* **PROBLEM DESCRIPTION**
From the abstract below, list every model and every laboratory assay method it reports using to design or test the peptides.

* **EXTRACT**
++++

HSymM-guided engineering of the immunodominant p53 transactivation domain putative peptide antigen for improved binding to its anti-p53 monoclonal antibody.

A novel engineering strategy to improve autoantibody detection with peptide fragments derived from the parent antigen is presented. The model system studied was the binding of the putative p53 TAD peptide antigen (residues 46-55) to its cognate anti-p53 antibody, ab28. Each engineered peptide contained the full decapeptide epitope and differed only in the flanking regions. Since minimal structural information was available to guide the design, a simple epitope:paratope binding model was applied. The Hidden Symmetry Model, which we recently reported, was used to guide peptide design and estimate per-residue contributions to interaction free energy as a function of added C- and N-terminal flanking peptides. Twenty-four peptide constructs were designed, synthesized, and assessed for binding affinity to ab28 by surface plasmon resonance, and a subset of these peptides were evaluated in a simulated immunoassay for limit of detection. Many peptides exhibited over 200-fold enhancements in binding affinity and improved limits of detection. The epitope was reevaluated and is proposed to be the undecapeptide corresponding to residues 45-55. HSymM calculated binding free energy and experimental data were found to be in good agreement (R > 0.75).

++++

* **SUPPLIED ENTRIES**
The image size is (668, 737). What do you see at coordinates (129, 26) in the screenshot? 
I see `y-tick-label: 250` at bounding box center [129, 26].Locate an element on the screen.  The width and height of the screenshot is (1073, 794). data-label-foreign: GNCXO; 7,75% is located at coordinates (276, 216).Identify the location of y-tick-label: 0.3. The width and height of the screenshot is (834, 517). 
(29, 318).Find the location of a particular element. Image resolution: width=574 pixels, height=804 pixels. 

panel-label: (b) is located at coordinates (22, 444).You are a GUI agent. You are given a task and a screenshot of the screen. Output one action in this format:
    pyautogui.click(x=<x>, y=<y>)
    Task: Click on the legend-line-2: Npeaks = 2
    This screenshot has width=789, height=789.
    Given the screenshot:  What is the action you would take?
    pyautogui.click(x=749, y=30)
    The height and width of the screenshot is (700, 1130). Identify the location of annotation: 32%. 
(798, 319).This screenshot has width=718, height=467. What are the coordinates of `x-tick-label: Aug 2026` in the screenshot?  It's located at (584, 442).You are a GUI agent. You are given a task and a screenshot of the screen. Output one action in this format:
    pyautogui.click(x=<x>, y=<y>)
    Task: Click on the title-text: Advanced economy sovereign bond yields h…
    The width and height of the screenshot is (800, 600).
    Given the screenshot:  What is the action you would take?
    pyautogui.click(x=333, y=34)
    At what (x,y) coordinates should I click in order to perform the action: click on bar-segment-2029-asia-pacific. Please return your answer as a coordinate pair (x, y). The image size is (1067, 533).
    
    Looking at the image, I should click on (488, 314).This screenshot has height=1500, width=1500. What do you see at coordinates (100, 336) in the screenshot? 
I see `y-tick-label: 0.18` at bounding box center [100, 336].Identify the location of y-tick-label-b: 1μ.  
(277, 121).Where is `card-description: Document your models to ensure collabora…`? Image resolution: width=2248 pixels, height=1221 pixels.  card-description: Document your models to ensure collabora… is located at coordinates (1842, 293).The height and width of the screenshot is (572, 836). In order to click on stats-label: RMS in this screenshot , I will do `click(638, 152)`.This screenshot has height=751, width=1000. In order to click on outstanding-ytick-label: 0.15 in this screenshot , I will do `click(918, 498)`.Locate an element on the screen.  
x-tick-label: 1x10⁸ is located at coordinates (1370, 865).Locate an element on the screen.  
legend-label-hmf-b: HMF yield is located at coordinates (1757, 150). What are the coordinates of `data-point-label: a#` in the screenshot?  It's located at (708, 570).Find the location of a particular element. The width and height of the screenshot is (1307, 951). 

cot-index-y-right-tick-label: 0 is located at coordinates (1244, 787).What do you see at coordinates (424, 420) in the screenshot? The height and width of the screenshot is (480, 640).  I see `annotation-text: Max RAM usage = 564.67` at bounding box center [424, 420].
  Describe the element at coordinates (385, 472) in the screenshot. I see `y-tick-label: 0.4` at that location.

++++

* **EXERCISE ANSWER**
- A simple epitope:paratope binding model
- The Hidden Symmetry Model (HSymM)
- Surface plasmon resonance
- A simulated immunoassay